There are mountains of academic research showing that even in “democracies”, public opinion rarely translates into policy (by design).
The problem with that argument is that there really is no such thing as public opinion at scale. You can poll people/the general public on just about any issue and the answers are going to differ massively depending on framing effects. In the end, it's hardly better than just flipping a coin.
https://www.nber.org/papers/w29766
Stop re-electing people.
Stop sitting at home projecting apathy and ennui in between WOW raids and rounds of LoL.
Mountains of evidence from history shows public has to stand up for itself, not lick boot.
Refuse to give the politicians and owner class assurances they too refuse to provide.
Most of them are old af and have no survival skills. They're reliant on the latest social memes, stock valuations not religious allegory, that are not immutable constants of physics.
Boomers looted the pension system of the prior generation to fund Wall Street. Take their money.
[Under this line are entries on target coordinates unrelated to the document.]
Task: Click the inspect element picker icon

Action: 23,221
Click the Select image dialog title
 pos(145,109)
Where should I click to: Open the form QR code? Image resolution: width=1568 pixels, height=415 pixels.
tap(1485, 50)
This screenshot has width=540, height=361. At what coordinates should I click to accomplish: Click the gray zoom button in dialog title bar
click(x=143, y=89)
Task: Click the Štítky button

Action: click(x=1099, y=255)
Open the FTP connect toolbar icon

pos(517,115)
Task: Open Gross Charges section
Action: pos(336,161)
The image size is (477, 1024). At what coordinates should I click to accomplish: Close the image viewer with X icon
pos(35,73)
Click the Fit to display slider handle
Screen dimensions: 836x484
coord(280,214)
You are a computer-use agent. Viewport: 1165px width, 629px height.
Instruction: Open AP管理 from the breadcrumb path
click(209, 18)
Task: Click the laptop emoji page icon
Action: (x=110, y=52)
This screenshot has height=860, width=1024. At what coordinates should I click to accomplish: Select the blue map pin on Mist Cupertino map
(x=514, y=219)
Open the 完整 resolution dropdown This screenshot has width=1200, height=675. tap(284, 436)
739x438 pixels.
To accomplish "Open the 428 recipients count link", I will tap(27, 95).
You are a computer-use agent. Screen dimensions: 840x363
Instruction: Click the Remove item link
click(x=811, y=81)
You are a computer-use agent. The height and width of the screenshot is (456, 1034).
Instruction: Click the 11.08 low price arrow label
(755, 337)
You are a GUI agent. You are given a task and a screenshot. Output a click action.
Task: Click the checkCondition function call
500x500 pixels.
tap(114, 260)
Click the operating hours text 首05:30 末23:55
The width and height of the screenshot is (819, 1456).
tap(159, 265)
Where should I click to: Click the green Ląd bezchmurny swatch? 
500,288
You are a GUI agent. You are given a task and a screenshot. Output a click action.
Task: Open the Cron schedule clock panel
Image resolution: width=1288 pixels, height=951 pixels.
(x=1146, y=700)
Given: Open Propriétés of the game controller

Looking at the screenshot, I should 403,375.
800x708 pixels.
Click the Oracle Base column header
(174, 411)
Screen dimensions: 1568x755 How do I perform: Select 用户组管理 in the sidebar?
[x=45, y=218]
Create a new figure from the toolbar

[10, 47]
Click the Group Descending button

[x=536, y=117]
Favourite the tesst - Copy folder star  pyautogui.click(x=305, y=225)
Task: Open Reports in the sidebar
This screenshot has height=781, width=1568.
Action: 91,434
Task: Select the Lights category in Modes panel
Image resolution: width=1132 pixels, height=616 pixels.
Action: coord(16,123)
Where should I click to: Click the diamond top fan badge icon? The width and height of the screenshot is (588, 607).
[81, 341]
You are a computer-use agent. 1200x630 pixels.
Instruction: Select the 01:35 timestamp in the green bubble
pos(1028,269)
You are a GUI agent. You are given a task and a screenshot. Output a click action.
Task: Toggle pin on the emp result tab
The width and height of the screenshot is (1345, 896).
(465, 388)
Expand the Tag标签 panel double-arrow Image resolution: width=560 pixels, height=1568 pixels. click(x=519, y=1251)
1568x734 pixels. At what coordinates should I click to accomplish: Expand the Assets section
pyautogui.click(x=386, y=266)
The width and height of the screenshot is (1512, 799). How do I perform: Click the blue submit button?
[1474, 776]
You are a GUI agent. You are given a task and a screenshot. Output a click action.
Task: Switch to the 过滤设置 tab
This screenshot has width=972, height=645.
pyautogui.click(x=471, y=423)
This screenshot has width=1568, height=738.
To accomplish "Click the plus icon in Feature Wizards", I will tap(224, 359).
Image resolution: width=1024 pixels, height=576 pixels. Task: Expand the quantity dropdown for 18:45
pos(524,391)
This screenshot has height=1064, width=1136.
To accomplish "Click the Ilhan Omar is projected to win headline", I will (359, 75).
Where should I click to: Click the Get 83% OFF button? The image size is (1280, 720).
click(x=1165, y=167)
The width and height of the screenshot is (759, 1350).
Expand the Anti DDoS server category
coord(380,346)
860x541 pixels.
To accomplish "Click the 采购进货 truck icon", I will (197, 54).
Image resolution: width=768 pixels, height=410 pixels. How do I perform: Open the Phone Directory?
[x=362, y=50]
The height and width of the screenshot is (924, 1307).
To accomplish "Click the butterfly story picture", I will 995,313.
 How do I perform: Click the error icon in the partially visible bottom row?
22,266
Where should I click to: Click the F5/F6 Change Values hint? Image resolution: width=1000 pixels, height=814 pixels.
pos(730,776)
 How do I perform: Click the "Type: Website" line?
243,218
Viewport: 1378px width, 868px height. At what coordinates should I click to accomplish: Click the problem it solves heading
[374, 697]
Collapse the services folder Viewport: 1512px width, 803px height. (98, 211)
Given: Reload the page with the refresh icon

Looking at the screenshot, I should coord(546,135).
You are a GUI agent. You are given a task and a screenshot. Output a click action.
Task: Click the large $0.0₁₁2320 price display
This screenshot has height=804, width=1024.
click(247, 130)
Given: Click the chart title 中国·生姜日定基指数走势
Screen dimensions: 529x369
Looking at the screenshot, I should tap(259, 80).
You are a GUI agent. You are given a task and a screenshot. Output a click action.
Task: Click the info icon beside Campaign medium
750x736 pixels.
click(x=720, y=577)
It's American tradition.
Remind them physics is ageist and neither physics and American society afford no assurances anyone has food and healthcare.
Not much of a democracy...
Even accepting your premise your options are still either:
1) Don't participate (and accept the consequences)
2) Participate (and accept potential disappointment/failure, with the benefit of having tried)
If you view 2) as fruitless unless your desired outcome is likely, you miss the potential value in the pursuit itself: working with like-minded people, building community, developing new skills, taking agency in your own life, and whatever else might come up along the way.
I don't begrudge anyone for choosing 1) (as long as they own their decision and don't force it on others), but 2) still seems like the aspirational choice I'd want to make if I could.